In spite of best care, the patient died on the second day after admission. It is important to notice that he had already been admitted to this same hospital for 7 days 9 months before for a first episode of ascites due to liver disease treated by another medical team. Sparse body hair as well as superficial venous abdominal circulation were seen. At that time, hepatic ultrasound was performed confirming the presence of ascites, enlarged liver but with a regular contour, and no focal lesions. No changes in the hepatic vessels with normal and well-directed flow. His serum albumin level was 33 and 17.5 g/L in ascitic fluid with a serum-ascites albumin gradient of 15.5 g/L, suggestive of portal hypertension. No neoplastic cells or bacteria where isolated. He was oriented to an outpatient hepatology clinic that he never visited, and he kept his alcoholic drinking habits.

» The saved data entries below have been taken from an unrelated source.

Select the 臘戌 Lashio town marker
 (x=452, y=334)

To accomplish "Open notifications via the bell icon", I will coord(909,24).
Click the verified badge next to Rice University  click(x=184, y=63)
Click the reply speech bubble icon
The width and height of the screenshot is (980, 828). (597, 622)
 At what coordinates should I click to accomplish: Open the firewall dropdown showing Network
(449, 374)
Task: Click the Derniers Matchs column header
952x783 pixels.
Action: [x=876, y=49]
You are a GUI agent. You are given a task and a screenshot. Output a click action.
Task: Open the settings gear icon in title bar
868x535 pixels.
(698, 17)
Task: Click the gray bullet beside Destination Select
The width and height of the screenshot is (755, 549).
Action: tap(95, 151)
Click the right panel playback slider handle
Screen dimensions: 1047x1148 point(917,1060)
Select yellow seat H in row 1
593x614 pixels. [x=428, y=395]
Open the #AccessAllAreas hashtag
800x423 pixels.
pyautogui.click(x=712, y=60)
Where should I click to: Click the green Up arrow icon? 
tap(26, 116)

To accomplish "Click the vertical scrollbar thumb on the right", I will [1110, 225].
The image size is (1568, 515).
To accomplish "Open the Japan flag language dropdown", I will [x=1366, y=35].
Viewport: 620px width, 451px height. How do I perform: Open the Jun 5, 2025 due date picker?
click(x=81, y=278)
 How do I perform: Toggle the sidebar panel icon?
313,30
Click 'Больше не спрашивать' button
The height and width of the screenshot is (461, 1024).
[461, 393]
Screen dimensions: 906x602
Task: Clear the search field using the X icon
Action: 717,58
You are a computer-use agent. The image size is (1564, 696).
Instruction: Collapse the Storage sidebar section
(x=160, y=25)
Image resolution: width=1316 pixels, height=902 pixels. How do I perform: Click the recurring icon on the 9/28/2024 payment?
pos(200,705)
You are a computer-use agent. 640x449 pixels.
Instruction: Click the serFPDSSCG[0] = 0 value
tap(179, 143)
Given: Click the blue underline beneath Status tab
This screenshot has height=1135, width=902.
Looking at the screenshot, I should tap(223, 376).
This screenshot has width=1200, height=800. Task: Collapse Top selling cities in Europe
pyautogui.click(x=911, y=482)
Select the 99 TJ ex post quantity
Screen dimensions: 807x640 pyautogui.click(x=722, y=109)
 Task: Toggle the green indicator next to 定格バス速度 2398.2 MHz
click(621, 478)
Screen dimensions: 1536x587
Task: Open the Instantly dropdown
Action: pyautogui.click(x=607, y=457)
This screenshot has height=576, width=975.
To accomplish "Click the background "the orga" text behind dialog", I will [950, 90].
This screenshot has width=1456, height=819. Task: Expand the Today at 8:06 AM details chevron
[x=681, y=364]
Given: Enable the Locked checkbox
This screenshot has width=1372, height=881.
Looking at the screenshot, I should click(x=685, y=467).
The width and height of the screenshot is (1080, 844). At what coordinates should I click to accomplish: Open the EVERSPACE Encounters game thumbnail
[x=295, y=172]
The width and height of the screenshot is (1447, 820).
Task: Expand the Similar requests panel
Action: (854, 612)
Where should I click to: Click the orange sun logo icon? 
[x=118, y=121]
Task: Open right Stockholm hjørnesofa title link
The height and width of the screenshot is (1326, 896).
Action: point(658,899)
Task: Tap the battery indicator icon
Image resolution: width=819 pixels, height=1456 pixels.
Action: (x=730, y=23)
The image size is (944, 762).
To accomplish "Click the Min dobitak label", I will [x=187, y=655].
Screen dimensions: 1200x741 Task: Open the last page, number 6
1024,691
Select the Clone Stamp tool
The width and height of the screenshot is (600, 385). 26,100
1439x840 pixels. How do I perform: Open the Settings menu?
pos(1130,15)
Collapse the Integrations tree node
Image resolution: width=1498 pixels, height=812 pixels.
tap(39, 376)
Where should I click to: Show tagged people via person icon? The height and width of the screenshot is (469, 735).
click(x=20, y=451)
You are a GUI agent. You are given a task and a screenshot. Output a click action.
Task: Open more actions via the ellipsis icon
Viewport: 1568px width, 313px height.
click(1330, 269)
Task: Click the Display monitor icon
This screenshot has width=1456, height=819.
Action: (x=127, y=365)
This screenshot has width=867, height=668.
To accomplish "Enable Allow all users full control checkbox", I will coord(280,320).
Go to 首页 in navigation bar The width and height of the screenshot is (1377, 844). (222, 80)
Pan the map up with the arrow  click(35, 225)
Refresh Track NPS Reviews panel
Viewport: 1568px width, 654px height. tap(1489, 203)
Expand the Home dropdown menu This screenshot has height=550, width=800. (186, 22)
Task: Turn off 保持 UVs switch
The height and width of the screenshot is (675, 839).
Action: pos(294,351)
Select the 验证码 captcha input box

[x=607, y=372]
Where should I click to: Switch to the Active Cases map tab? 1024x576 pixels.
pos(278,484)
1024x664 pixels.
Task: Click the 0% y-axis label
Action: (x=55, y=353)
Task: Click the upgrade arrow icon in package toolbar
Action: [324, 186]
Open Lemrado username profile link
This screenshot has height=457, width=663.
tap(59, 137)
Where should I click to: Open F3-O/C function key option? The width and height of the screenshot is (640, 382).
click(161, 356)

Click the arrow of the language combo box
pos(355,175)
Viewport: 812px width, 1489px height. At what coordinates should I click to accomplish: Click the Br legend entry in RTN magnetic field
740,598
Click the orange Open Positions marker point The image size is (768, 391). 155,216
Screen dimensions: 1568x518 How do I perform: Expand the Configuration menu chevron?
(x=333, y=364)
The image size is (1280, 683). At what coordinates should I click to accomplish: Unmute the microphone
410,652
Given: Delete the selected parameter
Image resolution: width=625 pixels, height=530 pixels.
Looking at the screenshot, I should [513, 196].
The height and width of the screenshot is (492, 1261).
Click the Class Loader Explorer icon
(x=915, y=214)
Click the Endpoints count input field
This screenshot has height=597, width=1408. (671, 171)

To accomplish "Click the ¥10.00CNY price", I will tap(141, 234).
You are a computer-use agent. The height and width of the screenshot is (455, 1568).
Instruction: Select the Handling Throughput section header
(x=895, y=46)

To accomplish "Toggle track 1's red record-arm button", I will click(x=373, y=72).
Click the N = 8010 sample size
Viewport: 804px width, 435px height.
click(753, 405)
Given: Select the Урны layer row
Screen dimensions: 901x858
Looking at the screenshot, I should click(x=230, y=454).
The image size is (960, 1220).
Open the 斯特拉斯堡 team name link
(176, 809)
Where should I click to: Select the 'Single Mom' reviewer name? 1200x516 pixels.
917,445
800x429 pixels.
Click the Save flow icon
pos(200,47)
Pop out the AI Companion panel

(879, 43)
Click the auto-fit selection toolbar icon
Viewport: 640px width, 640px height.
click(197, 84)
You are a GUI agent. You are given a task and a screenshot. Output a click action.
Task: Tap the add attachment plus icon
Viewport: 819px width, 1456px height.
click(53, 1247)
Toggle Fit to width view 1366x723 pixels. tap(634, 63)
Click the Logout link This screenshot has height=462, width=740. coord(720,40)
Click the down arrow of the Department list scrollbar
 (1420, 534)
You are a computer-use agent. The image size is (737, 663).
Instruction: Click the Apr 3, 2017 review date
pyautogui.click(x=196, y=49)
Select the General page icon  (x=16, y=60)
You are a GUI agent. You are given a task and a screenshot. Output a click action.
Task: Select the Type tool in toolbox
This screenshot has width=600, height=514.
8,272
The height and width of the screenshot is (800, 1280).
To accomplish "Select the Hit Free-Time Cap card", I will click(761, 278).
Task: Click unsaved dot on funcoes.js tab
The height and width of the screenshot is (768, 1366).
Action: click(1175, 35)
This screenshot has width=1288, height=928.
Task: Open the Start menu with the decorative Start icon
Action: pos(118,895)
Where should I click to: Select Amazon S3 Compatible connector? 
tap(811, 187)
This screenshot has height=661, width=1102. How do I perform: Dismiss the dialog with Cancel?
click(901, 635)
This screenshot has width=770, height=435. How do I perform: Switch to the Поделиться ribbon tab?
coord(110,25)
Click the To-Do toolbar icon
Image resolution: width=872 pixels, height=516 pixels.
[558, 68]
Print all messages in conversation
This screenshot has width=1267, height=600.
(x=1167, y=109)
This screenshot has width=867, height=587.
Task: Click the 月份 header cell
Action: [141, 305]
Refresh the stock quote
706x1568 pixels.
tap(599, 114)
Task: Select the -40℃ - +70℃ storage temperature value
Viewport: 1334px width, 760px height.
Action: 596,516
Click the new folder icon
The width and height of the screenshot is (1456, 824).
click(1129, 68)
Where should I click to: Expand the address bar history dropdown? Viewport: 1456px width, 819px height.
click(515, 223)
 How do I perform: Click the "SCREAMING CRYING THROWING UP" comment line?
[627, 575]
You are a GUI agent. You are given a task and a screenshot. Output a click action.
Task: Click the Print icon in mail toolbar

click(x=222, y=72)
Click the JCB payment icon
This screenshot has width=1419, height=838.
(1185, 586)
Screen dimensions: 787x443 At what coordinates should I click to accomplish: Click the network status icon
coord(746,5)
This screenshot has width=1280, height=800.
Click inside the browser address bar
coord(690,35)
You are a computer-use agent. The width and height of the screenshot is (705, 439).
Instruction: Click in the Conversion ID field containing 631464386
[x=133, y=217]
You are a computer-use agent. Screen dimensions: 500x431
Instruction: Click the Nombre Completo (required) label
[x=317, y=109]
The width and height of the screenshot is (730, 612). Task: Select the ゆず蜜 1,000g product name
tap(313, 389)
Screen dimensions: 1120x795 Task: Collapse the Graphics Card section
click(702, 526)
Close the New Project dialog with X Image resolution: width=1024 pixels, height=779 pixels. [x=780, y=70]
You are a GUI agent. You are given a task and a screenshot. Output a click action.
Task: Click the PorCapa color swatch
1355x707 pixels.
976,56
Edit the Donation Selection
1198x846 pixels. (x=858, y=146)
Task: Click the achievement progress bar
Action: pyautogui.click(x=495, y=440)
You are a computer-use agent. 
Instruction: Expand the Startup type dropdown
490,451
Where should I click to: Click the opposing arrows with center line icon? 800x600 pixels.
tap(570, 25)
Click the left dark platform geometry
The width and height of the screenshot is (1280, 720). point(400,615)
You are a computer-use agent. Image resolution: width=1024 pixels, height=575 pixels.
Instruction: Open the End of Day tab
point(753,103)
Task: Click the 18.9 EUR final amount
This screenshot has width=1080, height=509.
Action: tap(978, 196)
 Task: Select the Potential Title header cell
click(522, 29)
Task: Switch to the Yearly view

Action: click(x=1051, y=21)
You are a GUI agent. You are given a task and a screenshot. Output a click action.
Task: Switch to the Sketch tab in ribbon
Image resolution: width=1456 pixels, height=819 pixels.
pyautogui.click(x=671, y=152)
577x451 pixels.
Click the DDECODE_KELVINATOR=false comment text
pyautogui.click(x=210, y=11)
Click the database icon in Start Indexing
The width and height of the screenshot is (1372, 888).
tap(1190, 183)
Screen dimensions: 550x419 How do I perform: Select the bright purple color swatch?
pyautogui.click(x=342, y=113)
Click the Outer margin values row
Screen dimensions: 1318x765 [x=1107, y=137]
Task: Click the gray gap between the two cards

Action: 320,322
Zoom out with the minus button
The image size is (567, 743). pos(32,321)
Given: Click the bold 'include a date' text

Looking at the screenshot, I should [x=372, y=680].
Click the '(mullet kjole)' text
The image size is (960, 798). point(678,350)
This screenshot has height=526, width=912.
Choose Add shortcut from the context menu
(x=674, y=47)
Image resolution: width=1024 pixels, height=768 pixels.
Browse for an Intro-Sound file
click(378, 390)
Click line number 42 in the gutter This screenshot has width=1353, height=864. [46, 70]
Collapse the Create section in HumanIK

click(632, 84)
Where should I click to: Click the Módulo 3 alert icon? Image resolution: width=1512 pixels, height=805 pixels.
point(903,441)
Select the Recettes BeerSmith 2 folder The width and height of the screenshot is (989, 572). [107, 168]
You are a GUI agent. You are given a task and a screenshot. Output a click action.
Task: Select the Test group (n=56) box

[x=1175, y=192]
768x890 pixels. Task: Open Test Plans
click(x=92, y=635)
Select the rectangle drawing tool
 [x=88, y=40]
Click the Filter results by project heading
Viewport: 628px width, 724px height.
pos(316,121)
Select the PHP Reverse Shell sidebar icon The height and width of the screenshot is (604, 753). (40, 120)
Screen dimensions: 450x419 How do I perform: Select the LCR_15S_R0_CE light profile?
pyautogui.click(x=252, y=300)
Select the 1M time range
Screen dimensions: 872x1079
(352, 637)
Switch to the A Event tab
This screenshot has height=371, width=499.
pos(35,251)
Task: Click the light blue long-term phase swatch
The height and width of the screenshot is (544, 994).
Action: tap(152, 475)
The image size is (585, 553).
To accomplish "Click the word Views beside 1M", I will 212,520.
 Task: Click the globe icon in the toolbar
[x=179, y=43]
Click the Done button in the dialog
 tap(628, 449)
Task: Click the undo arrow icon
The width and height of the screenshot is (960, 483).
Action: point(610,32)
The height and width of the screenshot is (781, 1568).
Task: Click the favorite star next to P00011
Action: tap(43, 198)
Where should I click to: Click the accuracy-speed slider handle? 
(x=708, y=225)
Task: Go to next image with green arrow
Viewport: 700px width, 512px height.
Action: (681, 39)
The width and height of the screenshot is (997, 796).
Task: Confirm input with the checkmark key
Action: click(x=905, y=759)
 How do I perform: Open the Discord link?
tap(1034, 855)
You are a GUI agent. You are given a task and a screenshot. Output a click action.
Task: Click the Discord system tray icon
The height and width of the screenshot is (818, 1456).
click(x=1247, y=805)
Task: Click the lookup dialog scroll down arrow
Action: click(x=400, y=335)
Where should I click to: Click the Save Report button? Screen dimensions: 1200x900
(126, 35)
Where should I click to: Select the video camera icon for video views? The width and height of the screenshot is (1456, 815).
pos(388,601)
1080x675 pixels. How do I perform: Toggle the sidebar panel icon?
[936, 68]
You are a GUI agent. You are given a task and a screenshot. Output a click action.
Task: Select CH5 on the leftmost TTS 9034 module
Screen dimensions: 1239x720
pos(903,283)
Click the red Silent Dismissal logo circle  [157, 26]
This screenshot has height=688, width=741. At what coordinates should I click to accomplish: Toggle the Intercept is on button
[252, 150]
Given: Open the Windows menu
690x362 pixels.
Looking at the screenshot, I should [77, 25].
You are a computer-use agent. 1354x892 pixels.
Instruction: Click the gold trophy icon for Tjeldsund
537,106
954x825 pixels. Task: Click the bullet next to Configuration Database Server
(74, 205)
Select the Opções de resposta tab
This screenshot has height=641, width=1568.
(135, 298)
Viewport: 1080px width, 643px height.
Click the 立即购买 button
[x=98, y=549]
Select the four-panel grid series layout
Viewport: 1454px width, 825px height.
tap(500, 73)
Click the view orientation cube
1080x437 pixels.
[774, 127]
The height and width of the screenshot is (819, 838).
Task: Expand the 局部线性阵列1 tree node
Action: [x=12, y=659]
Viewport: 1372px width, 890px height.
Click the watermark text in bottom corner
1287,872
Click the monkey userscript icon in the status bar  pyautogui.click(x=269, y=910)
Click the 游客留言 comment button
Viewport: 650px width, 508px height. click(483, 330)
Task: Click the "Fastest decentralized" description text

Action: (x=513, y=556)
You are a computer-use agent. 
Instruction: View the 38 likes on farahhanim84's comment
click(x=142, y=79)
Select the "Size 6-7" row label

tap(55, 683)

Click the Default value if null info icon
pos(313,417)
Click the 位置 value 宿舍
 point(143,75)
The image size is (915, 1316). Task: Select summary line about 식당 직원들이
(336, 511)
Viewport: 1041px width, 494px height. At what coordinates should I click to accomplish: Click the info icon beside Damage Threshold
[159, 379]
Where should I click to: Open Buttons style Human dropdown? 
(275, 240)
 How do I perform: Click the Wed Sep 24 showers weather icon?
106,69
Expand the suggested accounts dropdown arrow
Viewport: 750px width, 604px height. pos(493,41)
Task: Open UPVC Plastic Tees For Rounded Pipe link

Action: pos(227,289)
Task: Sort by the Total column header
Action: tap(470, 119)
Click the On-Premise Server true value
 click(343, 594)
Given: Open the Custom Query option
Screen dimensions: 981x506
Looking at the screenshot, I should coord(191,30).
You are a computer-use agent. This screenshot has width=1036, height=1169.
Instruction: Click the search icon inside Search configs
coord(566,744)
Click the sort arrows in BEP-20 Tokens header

Serologic studies for hepatitis A, B, and C virus as well as HIV were performed, all with negative results. Alpha-fetoprotein was 2.39 ng/mL (normal range <8.78).
At that time, alcohol consumption was estimated around 200 g/day, and he had a smoking history of 49 pack-years.
Discussion
Although rarely, hepatocellular carcinoma can manifest as severe intra-abdominal hemorrhage with hemodynamic instability. According to published series, this form of presentation is seen in <5% of the cases in the western countries [8-11] but is more elevated in Asian countries such as Japan (2.9–14%) [12], Thailand (12.4%) [13], and Hong Kong (14.5%) [14]. Although the exact mechanism is not known yet, subcapsular location, tumor necrosis, portal hypertension, rapid growth, and an increase of the venous pressure by vascular invasion of the tumor are factors frequently involved in rupture. In addition, the size and involvement of the left lobe are considered an increased risk because tumoral growth is more probable to cause distention and consequent rupture of the Glisson capsule [15]. With this case, we would also like to bring attention to the fact the patient presented with alcohol intoxication. This should be correctly evaluated, as such patients sometimes present with serious medical conditions that require immediate treatment. In patients with chronic alcohol intake who have this kind of presentation, gastric or variceal hemorrhage should also be considered, as they are more frequent causes of bleeding. Since we excluded upper gastrointestinal tract bleeding, CT was fundamental for the diagnosis that otherwise would only have been possible by surgical laparotomy/laparoscopy.
This is an initial, rare, and fulminating presentation of hepatocellular carcinoma with rapid growth and rupture of the Glisson capsule of the liver, leading to massive intraperitoneal hemorrhage with shock. Despite being submitted to transarterial chemoembolization of the main hepatic lesion, the prognosis was poor, and despite best treatment, the patient died about 48 h after admission.
Acknowledgment
The authors would like to thank Dr. Tiago Bilhim for the pictures of the transarterial procedure.
Statement of Ethics
The authors have no ethical conflicts to disclose.
Disclosure Statement
The authors have no conflicts of interest to declare.